-- Start Data excerpts --

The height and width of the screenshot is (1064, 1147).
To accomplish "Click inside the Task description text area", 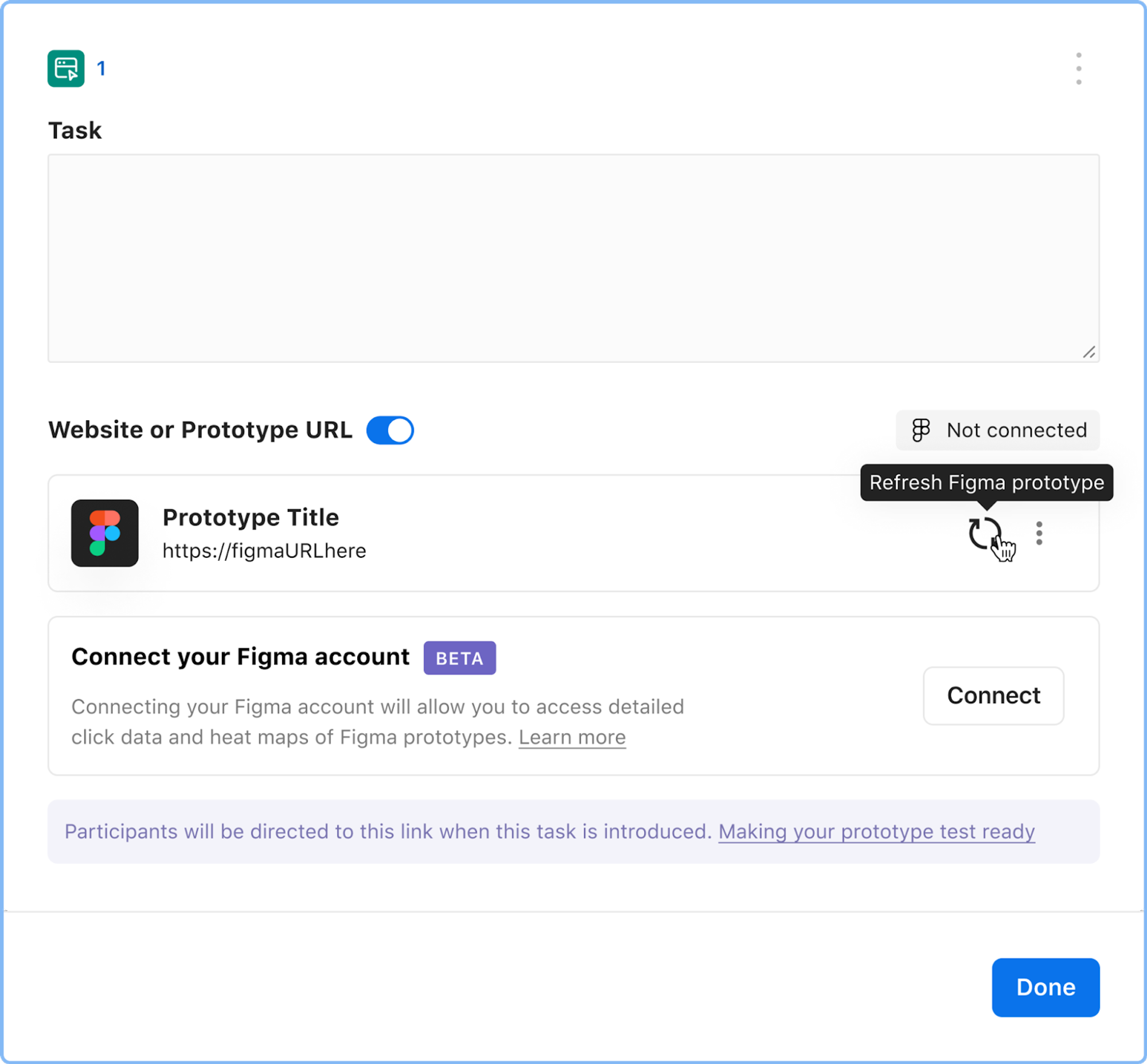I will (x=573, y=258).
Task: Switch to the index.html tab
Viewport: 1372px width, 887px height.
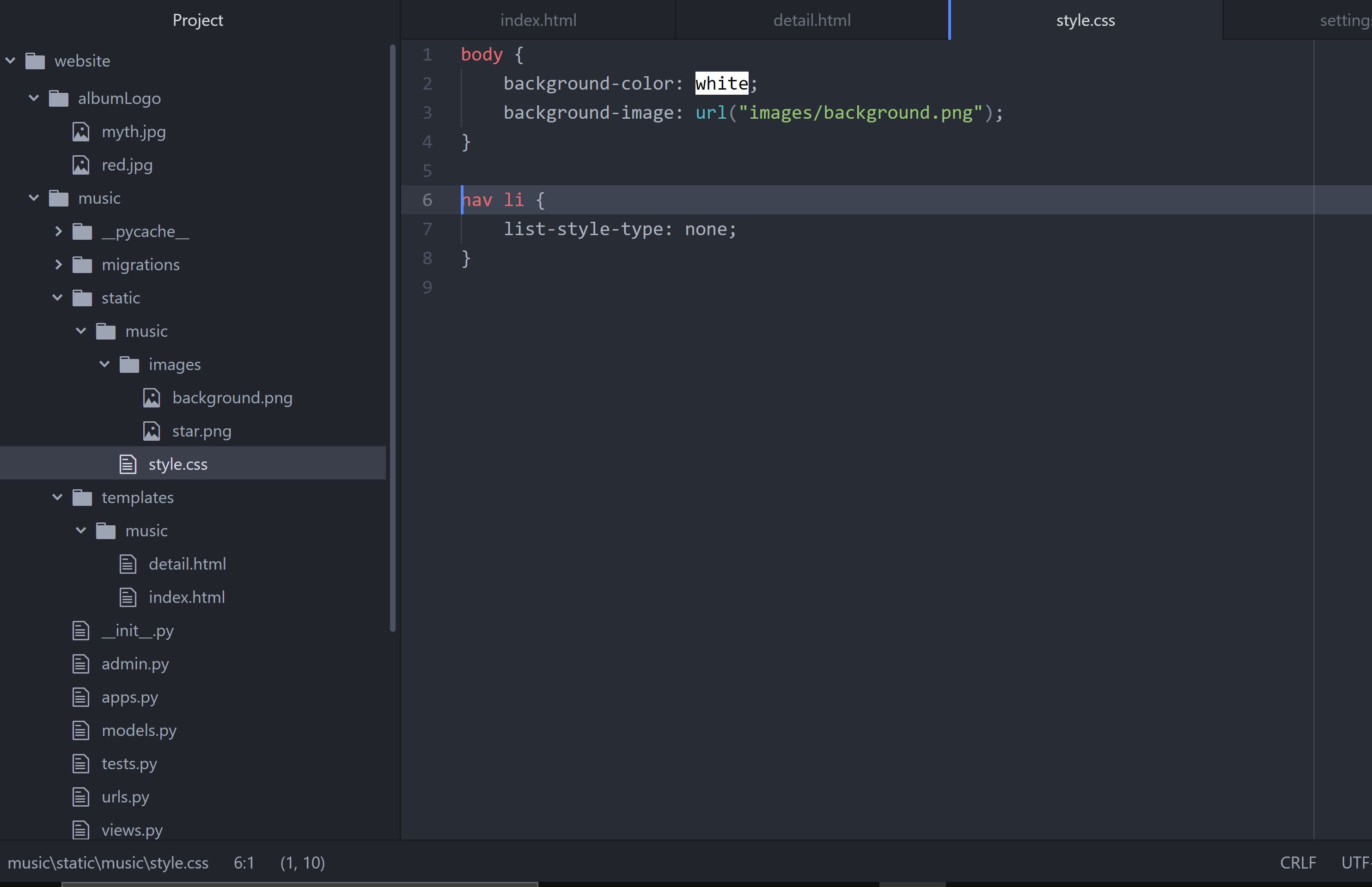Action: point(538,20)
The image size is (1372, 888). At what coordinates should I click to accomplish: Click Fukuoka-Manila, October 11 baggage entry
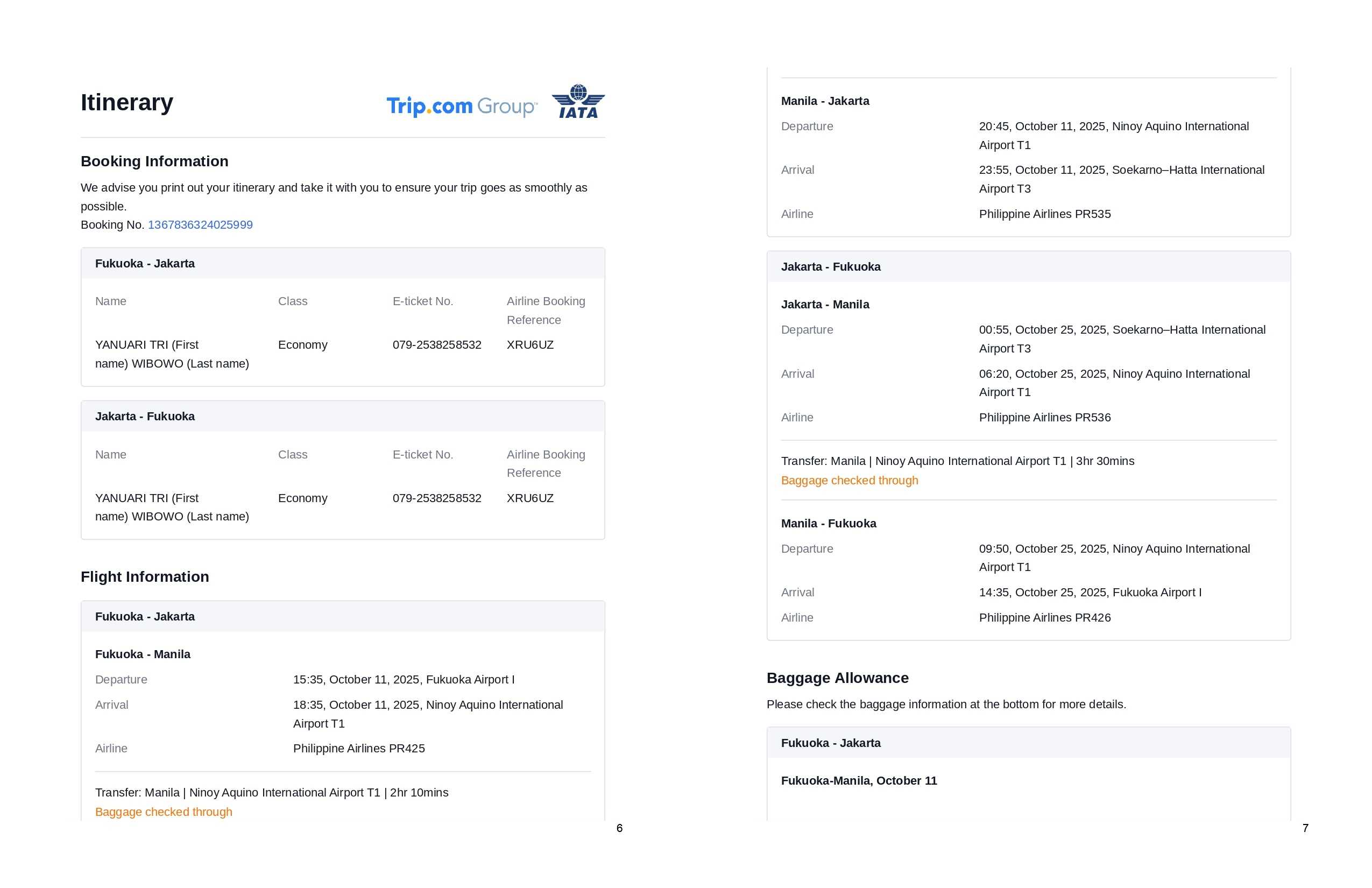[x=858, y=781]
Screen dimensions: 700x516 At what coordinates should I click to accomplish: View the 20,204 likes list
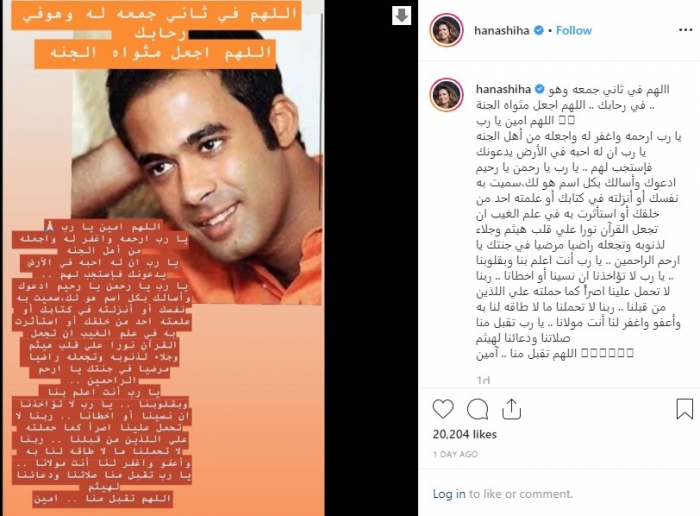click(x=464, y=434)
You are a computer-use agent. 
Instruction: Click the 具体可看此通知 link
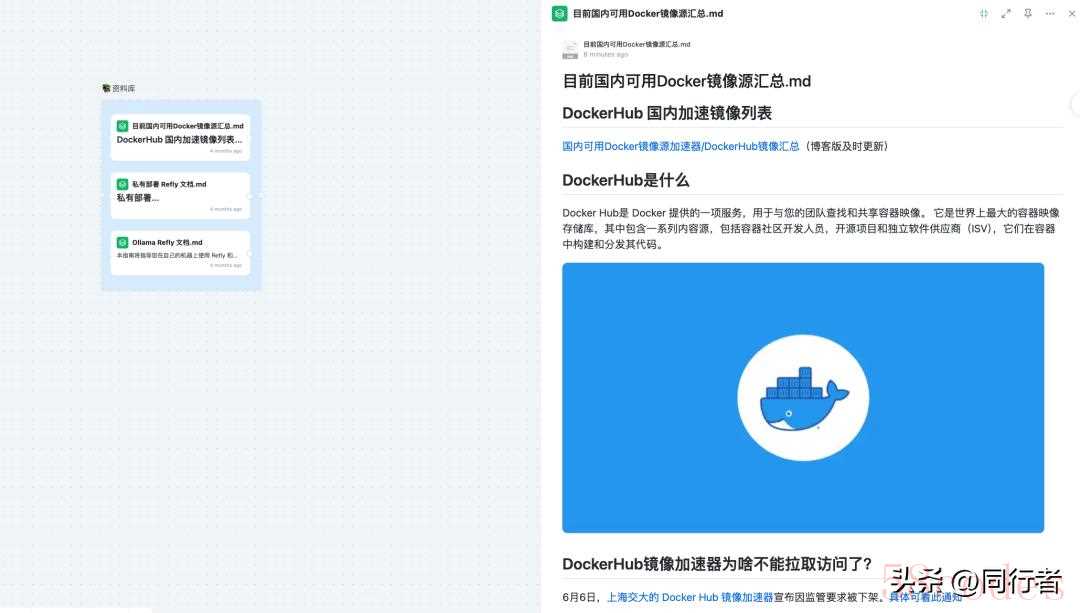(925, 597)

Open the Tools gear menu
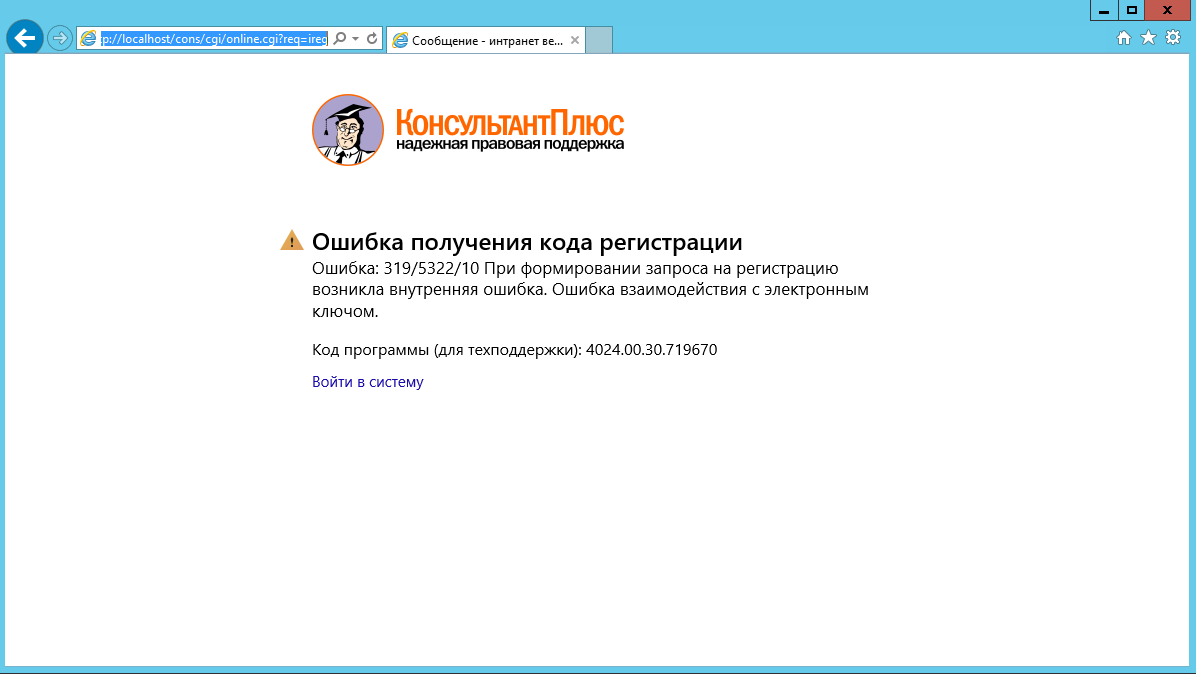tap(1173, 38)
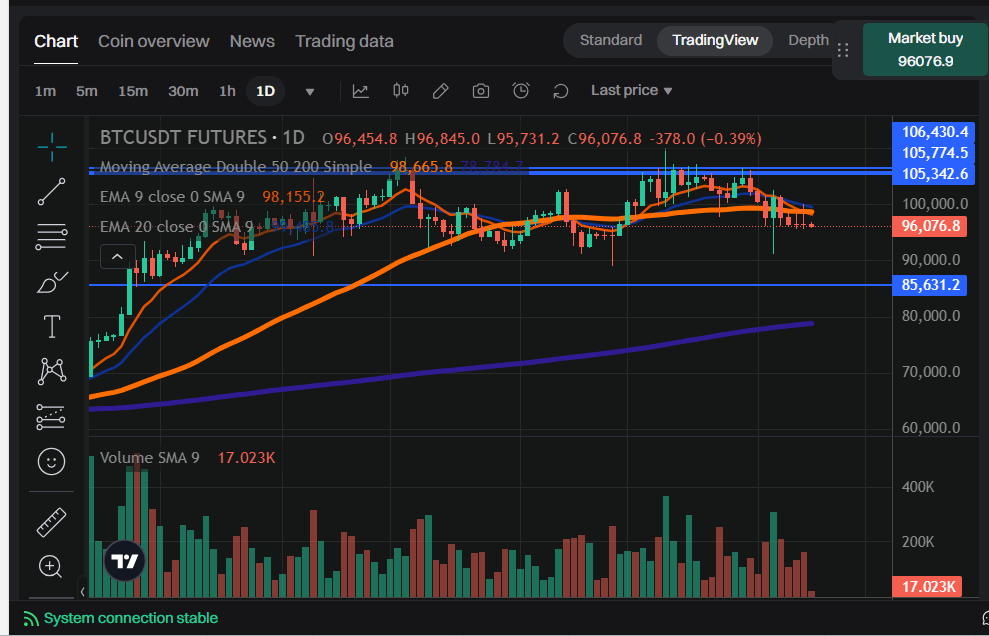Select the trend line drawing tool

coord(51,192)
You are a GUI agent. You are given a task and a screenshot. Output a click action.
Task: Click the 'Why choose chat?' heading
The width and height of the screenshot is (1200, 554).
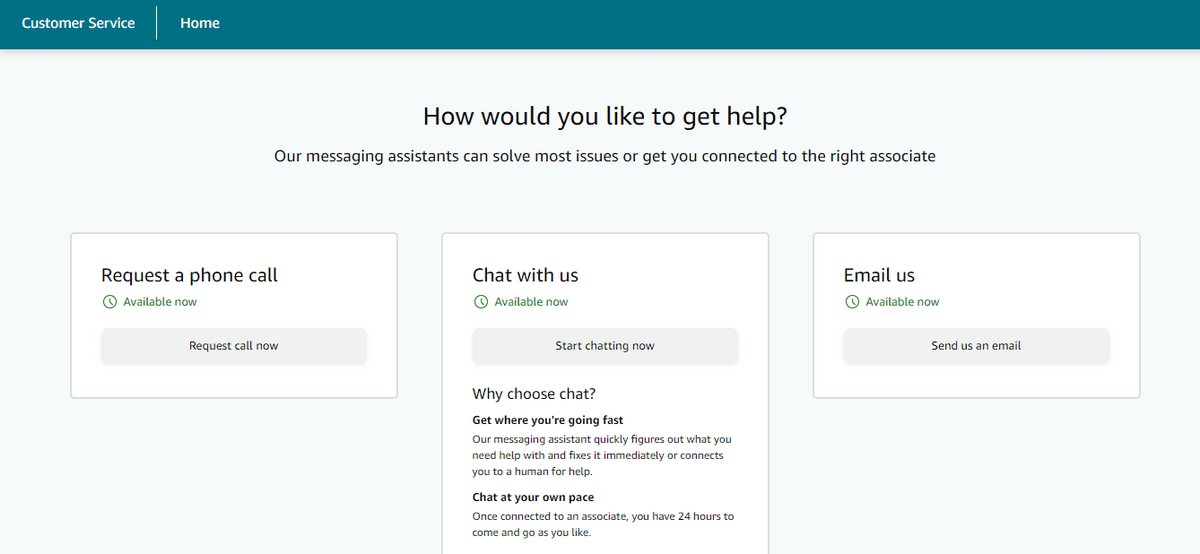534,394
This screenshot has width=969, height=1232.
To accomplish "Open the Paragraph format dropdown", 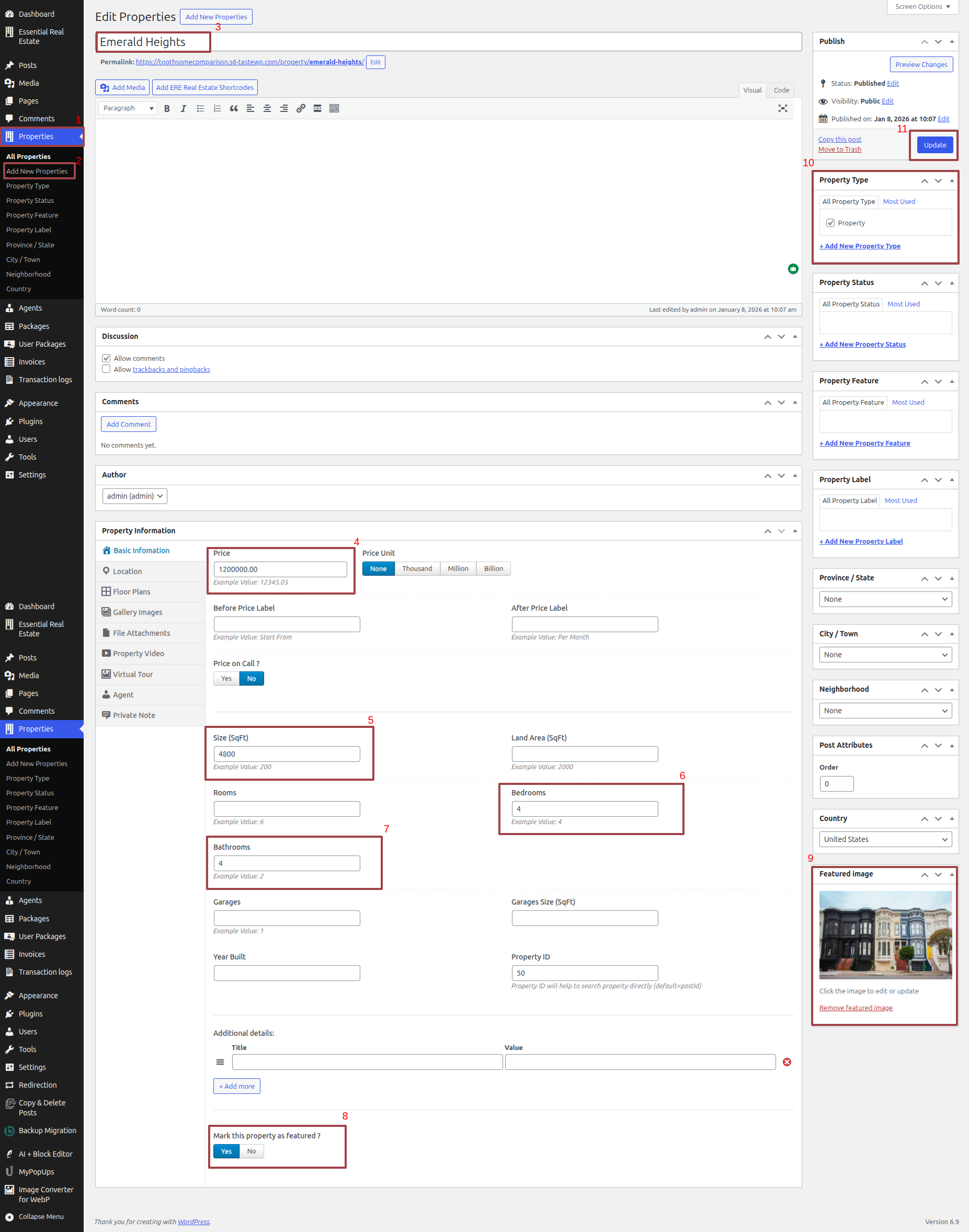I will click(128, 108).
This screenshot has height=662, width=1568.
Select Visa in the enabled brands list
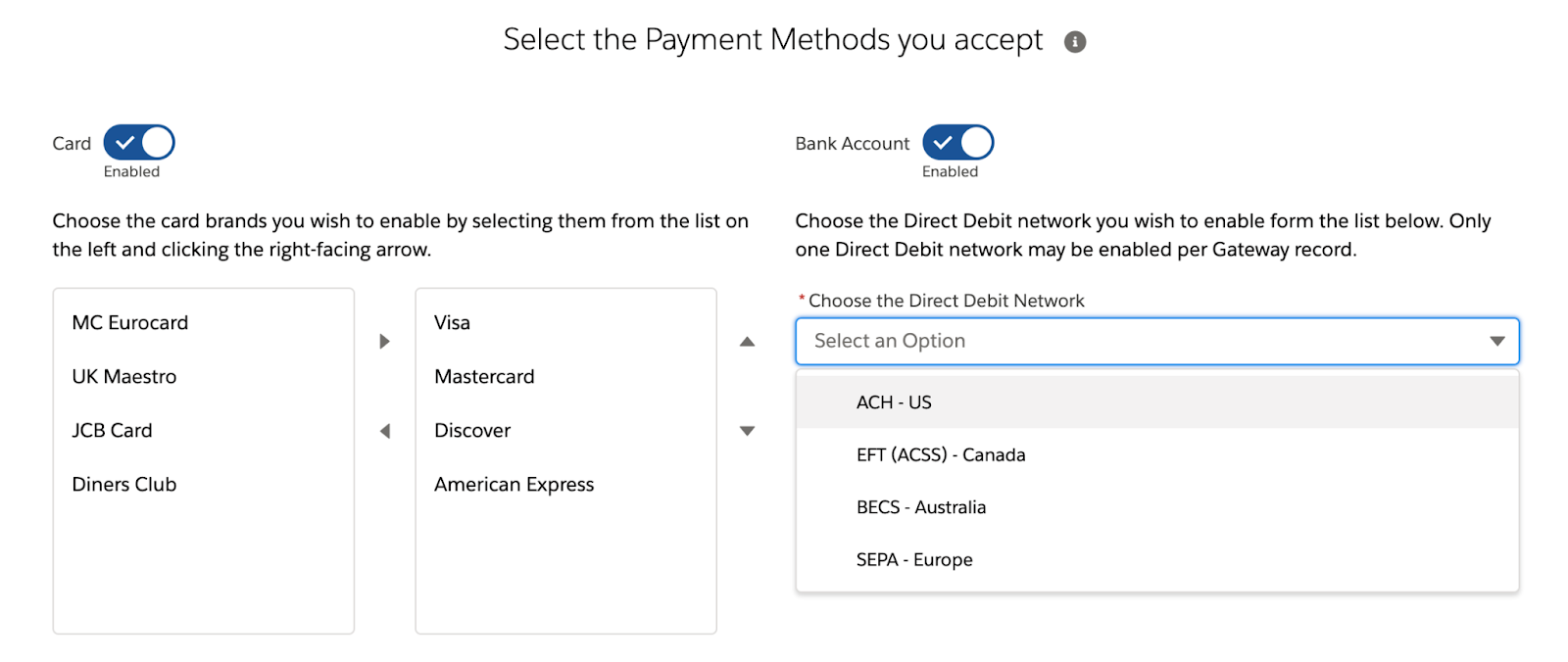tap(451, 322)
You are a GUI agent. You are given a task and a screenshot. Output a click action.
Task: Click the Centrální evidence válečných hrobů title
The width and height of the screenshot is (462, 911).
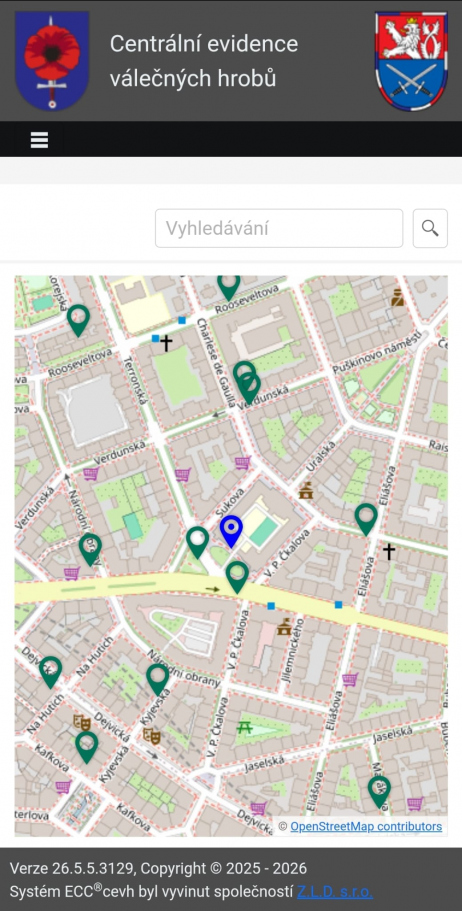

-- End Data excerpts --

Convert everything in the rows above, from the line containing "This screenshot has height=662, width=1568." down to the end of the rows, into a JSON list of strings with one string per line and blank lines skipped. Omit the pictures from your answer.

[
  "This screenshot has height=662, width=1568.",
  "Select Visa in the enabled brands list",
  "tap(451, 322)",
  "You are a GUI agent. You are given a task and a screenshot. Output a click action.",
  "Task: Click the Centrální evidence válečných hrobů title",
  "The width and height of the screenshot is (462, 911)."
]